Show analytically that 0 is the only zero of $\sin (2x)+2x$ (I know the question sounds a bit confusing but that's how it's written in my book.)
I tried:
$$0 = \sin(2x)+2x \Leftrightarrow \\
0 = 2\sin x \cos x + 2 x \Leftrightarrow \\
0 = 2(\sin x \cos x +x) \Leftrightarrow \\
0 = \sin x \sqrt{1-\sin^2x}+x \Leftrightarrow \\
0 = \sqrt{\sin^2x(1-\sin^2x)}+x \Leftrightarrow \\
0 = \sqrt{\sin^2x-\sin^4x}+x \Leftrightarrow \\
???
$$
What do I do next?
 A: Hint: There will be no zeros outside of the interval $[-1/2,1/2]$
A: Hint: if $f(x)=\sin(2x)+2x$ has more than one zero, then $f^{\prime}(x)$ has at least one zero by Rolle's theorem. Show that this is impossible in $[-1,1]$ (for instance).

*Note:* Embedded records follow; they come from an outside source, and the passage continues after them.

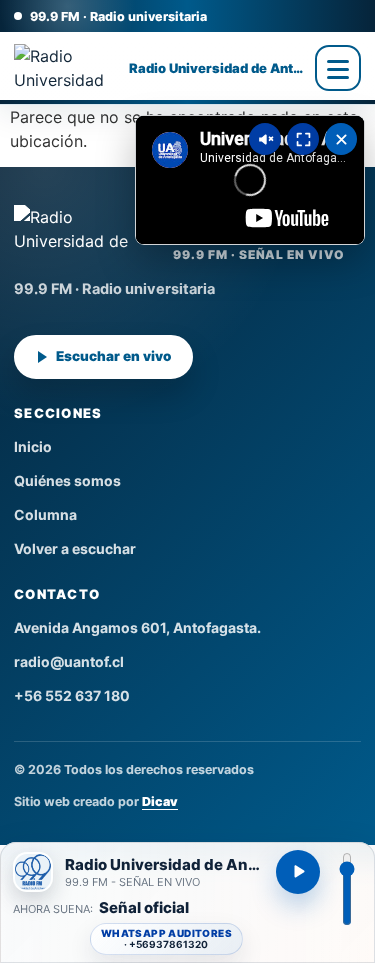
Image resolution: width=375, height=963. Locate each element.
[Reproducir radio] (298, 872)
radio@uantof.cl (69, 661)
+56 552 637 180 (72, 695)
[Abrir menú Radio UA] (338, 68)
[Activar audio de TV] (265, 139)
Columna (45, 514)
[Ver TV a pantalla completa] (303, 139)
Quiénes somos (67, 480)
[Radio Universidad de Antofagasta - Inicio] (66, 68)
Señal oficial (144, 908)
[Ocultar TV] (341, 139)
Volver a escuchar (75, 548)
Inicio (33, 446)
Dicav (160, 801)
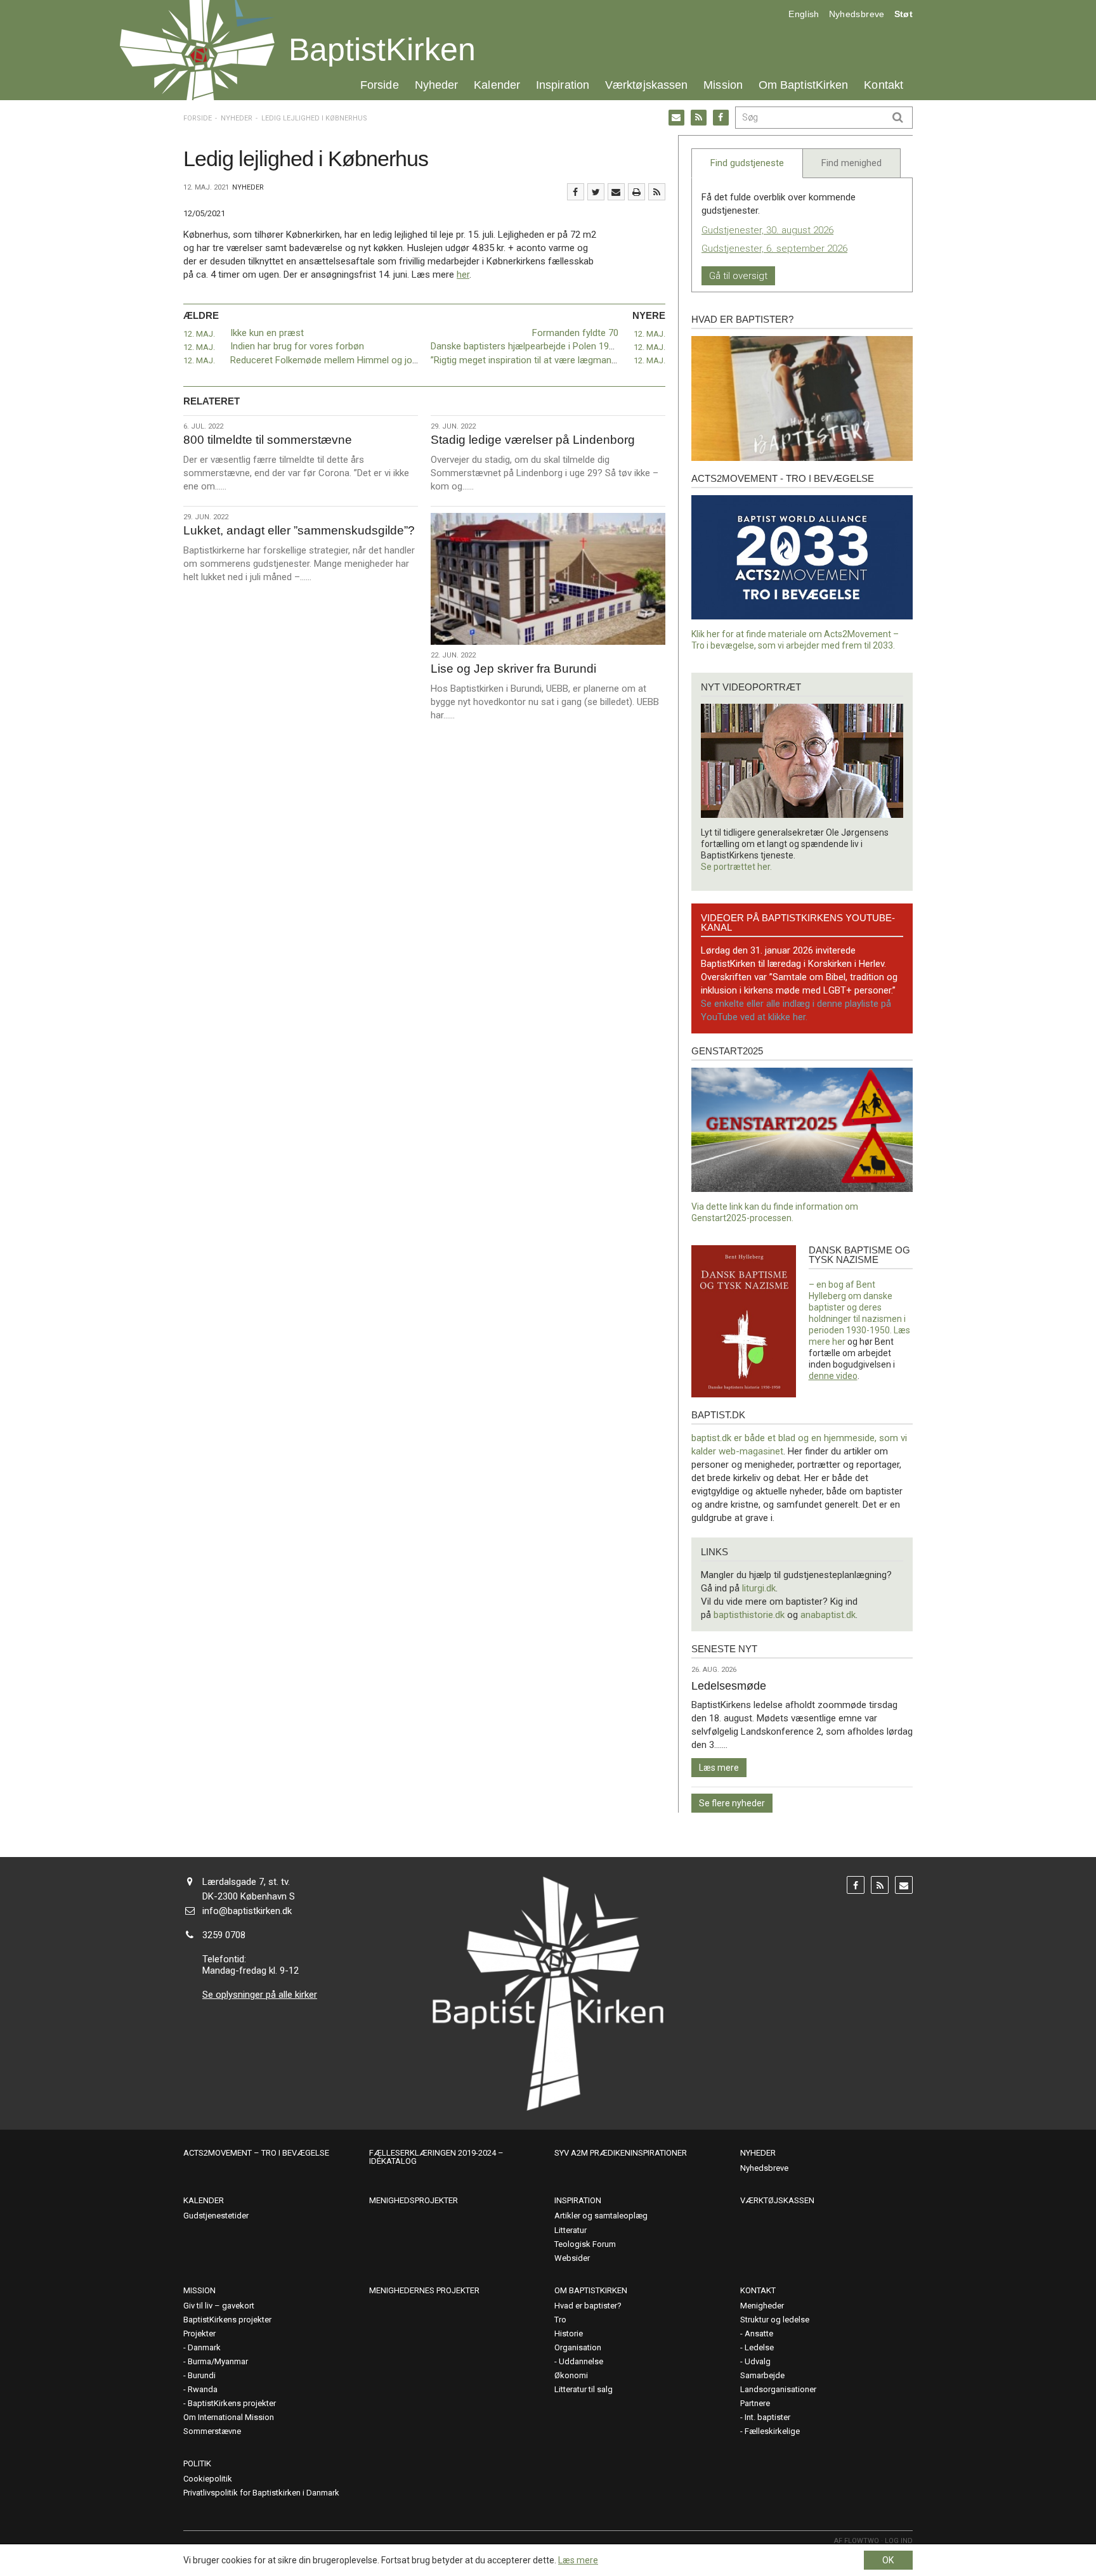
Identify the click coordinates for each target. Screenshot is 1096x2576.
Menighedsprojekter (413, 2200)
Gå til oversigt (738, 276)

A: Hint: Consider the increasing/decreasing behavior of the function $f(x) = \sin(2x) + 2x$
$f'(x) = 2\cos (2x) + 2$. Since the range of $\cos \theta$ is $[-1, 1]$, we know that $2\cos (2x) + 2 \ge 0$, so $f$ is (non-strictly) increasing for all real numbers.
A: Starting from $0 = \sin(2x)+2x$
Let $f(x)=\sin(2x) +2x$
$f'(x) = 2\cos(2x) + 2 \ge 0$
So it is non-decreasing (with a bunch of inflection points periodically where $f'(x)=0$)
Also notice that $f(0) = 0$ and $f'(0) > 0$, and thus $0$ is the only solution.
A: If we replace $2x$ by $x$ we see that we are looking for solutions
to $-\sin x = x$.
It is clear that we only need to consider $|x| \le 1$.
For $x \in [-1,0)$ we have $-\sin x > 0$ and $x <0$ and
for $x \in (0,1]$ we have $-\sin x < 0$ and $x >0$. Hence
the only point left ix $x=0$ which is the solution.